[Data]

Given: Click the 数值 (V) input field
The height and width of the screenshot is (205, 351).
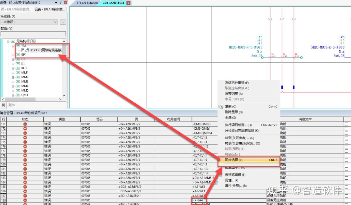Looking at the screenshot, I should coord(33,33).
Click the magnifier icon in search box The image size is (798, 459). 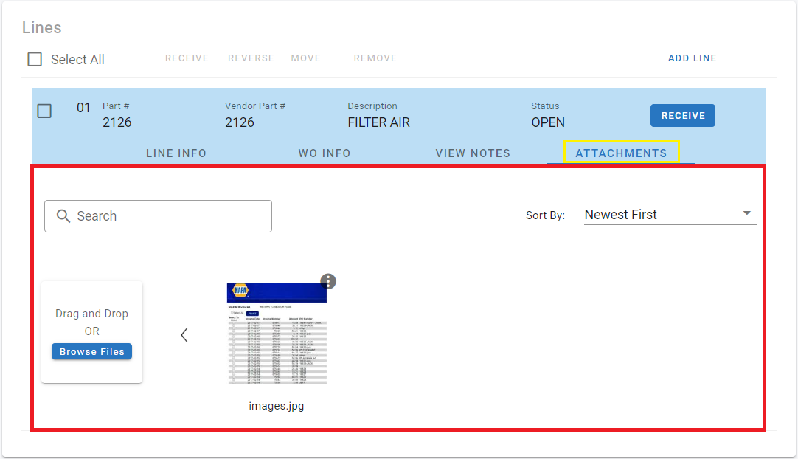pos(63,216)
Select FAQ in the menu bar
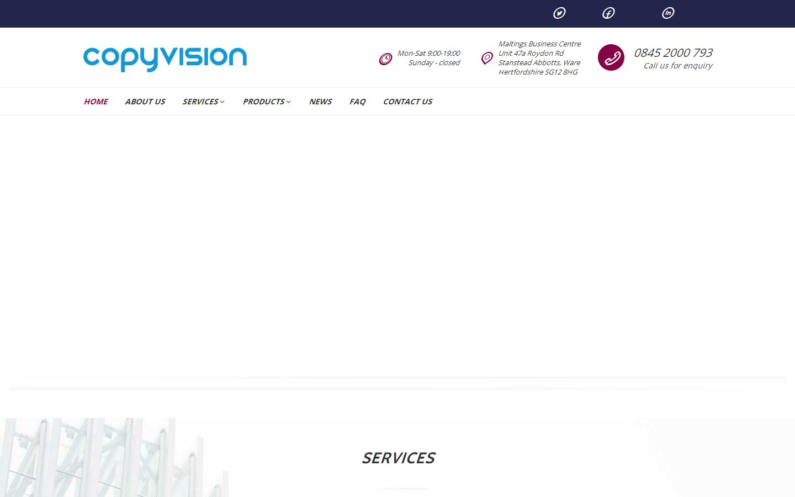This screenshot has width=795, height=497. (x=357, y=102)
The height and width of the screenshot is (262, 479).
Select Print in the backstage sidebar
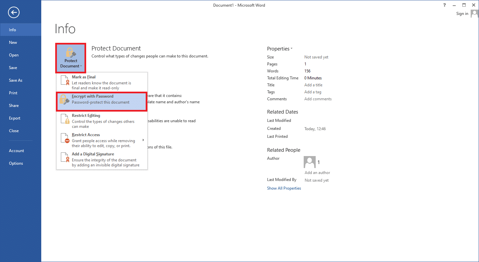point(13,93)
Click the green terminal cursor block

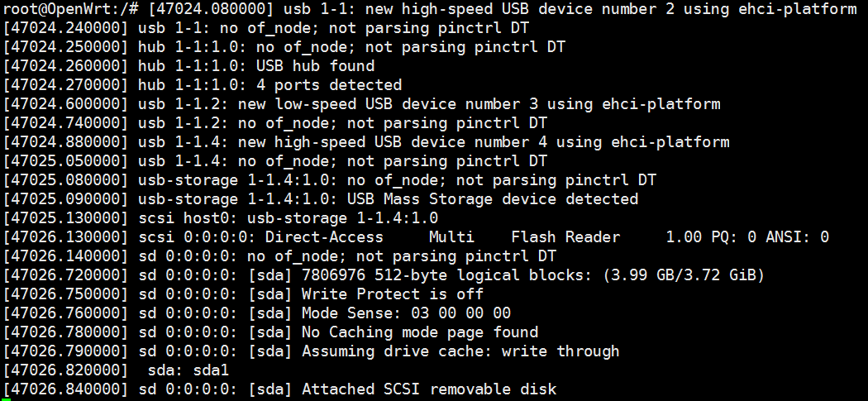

[/Data]

> [Assigned task]
With the pictures omitted, write out exactly the lines from the one that contains "The height and width of the screenshot is (262, 479)." through the final line of the material above, both ends included.

> [Written solution]
The height and width of the screenshot is (262, 479).
Select Print in the backstage sidebar
point(13,93)
Click the green terminal cursor block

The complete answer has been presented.